TEXT TO READ
Begin
3.2 On June 24, 2005, Borrower shall pay all accrued and
unpaid interest due to Lender through such date (i.e., the payments due January
24, 2005 and February 24, 2005) and, in addition, shall make the first of the 15
scheduled principal payments due on such date pursuant to the Loan Agreement.
3.3 Borrower shall fully and timely perform all of its
obligations to Lender under the Loan Agreement and Related Documents and under
any other agreements with Lender to which Borrower is a party (either now or in
the future).
3.4 Upon execution of this Agreement, Borrower shall pay
to Lender the sum of $1,000 to pay or reimburse Lender for Lender's fees, costs
and expenses incurred to date in connection with Borrower's default and this
Agreement.
Provided that Borrower satisfies these conditions, and so long as there is no
new Event of Default, interest shall accrue at the non-default rate specified in
the Promissory Note and Lender will waive late charges accrued to date as
specified in the Promissory Note.
4. STOCK WARRANT PRICING. Section 3(f) of the Loan Agreement
provides for Borrower's parent, Microfield, to issue a warrant or warrants (the
"Warrant") to Lender to purchase common shares of Microfield at an exercise
price of $0.38 per share or, if less, the price applicable to any shares,
warrants or options issued while the Loan is outstanding. Borrower agrees to
cause the terms of the Warrant to provide that, in the event Lender were to
subsequently convert all or any part of the Loan to stock of Microfield, the
conversion will be treated as an issuance of shares that might result in a
downward adjustment of the exercise price of the Warrant if the Loan conversion
rate is less than $0.38 per share.
End
EXERCISE PROMPT
Extend the loan agreement excerpt above by writing what comes next after its final sentence on the Warrant's exercise price. The records that follow are separate material with no connection to the loan agreement excerpt.

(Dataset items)
Begin
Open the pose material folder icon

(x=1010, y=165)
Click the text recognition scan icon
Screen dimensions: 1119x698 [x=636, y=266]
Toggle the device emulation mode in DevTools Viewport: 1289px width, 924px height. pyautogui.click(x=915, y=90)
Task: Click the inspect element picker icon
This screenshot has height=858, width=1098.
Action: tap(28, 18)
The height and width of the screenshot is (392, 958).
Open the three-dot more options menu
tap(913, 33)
End
WRITTEN ANSWER
5. NO WAIVER. Borrower and Guarantor acknowledge and agree that,
notwithstanding anything to the contrary contained herein, the terms of this
Agreement shall not serve to effect a novation as to the Loan Agreement or any
Related Document. Borrower and Guarantor further acknowledge and agree that
Lender has not waived any of its rights or remedies against or with respect to
Borrower or Guarantor or the Collateral, whether with respect to the existing
and continuing Events of Default referred to herein or otherwise, except as
otherwise expressly provided for in this Agreement.
6. FURTHER ASSURANCES. Upon Lender's written request, Borrower
and Guarantor, at their own expense and at any time, will promptly and duly
execute and deliver such further instruments and documents and take such further
actions as Lender may reasonably request for the purposes of obtaining or
preserving the full benefits of this Agreement and of the rights and powers
granted to Lender herein and under the terms of the Loan Agreement and Related
Documents.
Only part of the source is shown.